Since making her splashy, Tony-nominated Broadway debut as Mimi in Rent in 1996, Daphne Rubin-Vega has been a fixture in the New York theater scene. She recently chatted with Broadway.com about her current projects, the web series Hustling, and—fingers crossed—a Broadway revival of Tennessee Williams' A Streetcar Named Desire, co-starring Blair Underwood, Nicole Ari Parker and Wood Harris.
“As an actor, you always pick up Streetcar because it’s a flawless piece of playwriting,” Rubin-Vega said. “I’m very excited to play Stella, and I have every intention that we’re going to do a terrific job.” Though the revival has yet to secure a Broadway house, the company is still hoping to hit the boards in time to be a 2012 Tony contender. “It’s a project that’s very dear to all of our hearts.”
Streetcar tells the tragic story of fragile former schoolteacher Blanche (Parker), who leaves the family plantation and moves to New Orleans to live with her sister, Stella, and Stella’s animalistic husband, Stanley (Underwood). Making this production of the Williams classic even more interesting, of course, if the choice to cast it with actors of color. “It’s intimidating if you think about what other people are going to think,” Rubin-Vega mused. “Yes, it’s a production of color, and there weren’t any plantation owners of color in the south. But if you do your due diligence, the mixed breed of everyone is amazing, particularly in New Orleans. To me, there’s nothing about people of color doing this production that doesn’t make sense; there’s nothing about it that’s a stretch.”

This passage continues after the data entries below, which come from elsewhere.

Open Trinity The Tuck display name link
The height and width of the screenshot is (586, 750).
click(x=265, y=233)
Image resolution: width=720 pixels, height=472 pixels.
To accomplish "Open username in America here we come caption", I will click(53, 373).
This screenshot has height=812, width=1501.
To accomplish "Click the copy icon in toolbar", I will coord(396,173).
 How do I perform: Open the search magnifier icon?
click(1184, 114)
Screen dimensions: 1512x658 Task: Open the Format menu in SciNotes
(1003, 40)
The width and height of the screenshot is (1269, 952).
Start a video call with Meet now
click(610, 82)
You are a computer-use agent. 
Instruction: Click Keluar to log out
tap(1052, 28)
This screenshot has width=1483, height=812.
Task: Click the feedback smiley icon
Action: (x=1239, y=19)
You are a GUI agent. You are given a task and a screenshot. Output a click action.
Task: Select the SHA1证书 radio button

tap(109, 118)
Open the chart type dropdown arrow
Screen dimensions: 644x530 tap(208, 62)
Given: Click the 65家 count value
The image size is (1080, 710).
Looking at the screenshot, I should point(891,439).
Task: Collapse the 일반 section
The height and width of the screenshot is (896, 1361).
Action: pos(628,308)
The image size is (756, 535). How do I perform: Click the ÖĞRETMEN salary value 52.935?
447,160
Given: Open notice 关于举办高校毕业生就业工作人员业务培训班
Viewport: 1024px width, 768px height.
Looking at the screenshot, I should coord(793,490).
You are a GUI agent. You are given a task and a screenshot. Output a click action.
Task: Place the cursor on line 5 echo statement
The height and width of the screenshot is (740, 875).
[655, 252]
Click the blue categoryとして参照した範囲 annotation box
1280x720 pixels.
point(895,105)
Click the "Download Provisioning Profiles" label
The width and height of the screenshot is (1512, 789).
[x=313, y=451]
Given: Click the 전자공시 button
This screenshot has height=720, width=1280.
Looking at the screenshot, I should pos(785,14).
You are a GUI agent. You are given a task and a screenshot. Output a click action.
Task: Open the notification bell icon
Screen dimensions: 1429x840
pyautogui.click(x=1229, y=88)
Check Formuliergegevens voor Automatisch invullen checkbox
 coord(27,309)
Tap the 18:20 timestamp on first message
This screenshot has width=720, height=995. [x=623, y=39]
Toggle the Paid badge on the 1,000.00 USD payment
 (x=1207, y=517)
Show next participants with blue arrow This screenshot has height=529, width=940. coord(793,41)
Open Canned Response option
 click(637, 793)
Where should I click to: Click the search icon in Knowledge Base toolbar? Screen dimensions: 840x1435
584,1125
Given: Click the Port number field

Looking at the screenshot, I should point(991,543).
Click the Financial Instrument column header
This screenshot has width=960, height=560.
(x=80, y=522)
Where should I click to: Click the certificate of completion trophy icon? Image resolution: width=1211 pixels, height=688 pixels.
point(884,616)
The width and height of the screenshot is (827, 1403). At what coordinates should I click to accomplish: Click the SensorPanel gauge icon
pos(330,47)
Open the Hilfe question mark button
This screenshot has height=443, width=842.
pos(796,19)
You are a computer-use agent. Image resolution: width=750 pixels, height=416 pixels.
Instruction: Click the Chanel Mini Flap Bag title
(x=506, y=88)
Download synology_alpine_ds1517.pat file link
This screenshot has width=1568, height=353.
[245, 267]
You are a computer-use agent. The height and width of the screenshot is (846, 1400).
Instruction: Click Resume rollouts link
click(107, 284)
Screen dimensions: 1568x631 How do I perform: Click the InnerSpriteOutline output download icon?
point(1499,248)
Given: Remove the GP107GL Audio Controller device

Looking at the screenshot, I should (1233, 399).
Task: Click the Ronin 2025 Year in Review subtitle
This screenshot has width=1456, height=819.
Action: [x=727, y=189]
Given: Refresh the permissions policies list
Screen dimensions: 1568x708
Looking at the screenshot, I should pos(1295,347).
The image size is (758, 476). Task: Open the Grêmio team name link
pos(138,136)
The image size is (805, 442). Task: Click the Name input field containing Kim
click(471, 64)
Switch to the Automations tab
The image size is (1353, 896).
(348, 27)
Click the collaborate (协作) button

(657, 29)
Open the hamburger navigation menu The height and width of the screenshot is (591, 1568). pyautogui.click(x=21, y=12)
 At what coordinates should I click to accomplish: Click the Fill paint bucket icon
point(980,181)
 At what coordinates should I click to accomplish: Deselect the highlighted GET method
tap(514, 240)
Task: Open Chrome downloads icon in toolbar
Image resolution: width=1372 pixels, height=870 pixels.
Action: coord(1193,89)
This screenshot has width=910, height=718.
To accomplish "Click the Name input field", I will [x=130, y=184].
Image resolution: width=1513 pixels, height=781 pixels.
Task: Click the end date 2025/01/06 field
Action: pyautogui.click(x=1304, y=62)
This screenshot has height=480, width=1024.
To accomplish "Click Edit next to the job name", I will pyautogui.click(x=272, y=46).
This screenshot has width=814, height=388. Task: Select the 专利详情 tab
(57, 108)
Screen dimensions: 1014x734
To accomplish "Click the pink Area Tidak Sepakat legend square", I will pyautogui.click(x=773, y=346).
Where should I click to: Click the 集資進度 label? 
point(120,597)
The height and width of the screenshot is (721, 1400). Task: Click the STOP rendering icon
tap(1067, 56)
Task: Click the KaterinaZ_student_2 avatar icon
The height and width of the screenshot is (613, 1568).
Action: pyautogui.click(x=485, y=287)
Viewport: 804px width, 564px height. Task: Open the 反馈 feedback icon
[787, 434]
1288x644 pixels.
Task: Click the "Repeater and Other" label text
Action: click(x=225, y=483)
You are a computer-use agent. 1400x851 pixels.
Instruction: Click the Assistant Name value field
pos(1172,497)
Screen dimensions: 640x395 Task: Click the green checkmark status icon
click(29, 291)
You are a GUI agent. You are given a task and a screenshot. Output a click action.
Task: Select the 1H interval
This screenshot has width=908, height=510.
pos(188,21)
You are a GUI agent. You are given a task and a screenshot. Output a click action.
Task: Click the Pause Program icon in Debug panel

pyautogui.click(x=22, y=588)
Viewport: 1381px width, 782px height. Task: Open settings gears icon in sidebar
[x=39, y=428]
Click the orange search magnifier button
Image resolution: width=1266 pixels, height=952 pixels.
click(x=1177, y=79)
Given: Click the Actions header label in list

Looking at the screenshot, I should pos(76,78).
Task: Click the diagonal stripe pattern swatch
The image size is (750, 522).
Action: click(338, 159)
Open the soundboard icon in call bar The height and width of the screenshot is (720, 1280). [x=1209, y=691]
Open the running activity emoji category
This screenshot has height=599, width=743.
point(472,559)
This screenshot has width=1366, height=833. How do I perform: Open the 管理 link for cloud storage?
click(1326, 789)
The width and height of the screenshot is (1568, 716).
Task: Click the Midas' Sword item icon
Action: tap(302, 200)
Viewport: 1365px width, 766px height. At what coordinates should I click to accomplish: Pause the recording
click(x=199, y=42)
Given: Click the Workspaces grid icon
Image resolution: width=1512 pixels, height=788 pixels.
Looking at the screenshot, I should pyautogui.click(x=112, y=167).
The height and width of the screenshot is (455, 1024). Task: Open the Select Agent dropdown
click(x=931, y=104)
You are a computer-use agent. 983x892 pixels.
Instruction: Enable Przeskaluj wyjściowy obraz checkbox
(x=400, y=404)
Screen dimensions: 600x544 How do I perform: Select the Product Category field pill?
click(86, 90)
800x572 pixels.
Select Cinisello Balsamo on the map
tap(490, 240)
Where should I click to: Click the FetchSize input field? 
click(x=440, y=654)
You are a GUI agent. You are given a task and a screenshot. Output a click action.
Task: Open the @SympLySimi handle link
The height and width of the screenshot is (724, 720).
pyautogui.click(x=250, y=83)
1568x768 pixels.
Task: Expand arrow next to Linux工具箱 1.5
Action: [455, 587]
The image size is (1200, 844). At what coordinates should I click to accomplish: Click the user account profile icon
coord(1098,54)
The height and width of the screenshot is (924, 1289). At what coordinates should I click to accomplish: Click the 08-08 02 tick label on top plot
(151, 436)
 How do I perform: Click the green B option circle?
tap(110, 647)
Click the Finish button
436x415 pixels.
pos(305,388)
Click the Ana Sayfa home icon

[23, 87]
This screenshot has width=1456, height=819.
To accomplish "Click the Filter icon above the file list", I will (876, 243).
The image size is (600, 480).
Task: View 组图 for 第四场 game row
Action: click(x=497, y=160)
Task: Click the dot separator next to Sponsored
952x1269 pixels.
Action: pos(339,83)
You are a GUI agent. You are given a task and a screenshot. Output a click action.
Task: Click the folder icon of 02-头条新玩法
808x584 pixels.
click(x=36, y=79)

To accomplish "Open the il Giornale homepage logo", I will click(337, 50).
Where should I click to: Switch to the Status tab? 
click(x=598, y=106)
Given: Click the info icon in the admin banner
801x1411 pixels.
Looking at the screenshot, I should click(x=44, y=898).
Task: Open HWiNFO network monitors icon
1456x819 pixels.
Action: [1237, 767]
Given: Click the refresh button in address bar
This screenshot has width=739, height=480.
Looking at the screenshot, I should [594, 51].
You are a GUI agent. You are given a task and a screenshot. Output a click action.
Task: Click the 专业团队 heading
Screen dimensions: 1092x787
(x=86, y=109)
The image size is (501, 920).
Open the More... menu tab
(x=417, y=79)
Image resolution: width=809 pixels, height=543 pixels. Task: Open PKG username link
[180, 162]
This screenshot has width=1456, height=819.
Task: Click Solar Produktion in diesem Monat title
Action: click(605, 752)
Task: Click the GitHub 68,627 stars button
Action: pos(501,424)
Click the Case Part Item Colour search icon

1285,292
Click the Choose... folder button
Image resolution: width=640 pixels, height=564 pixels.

As they wait to hear if the production will move forward, Rubin-Vega and her co-stars are hard at work. “We’ve been in contact, trying to keep it solid until the day we start flying together,” she said of her castmates. “I met up with the whole posse in L.A. at one point, and Nicole and [director] Emily Mann and our set designer Eugene Lee and I went to New Orleans together, and it was amazing,” she gushed. “We were just soaking in the feel of the 'gens de couleur,' which is the free people of color, and their history and how that would work in with Streetcar. It was great just being in the French Quarter and soaking up the local flavor, being together and doing some pre-production research, as it were. It was a lot of fun.”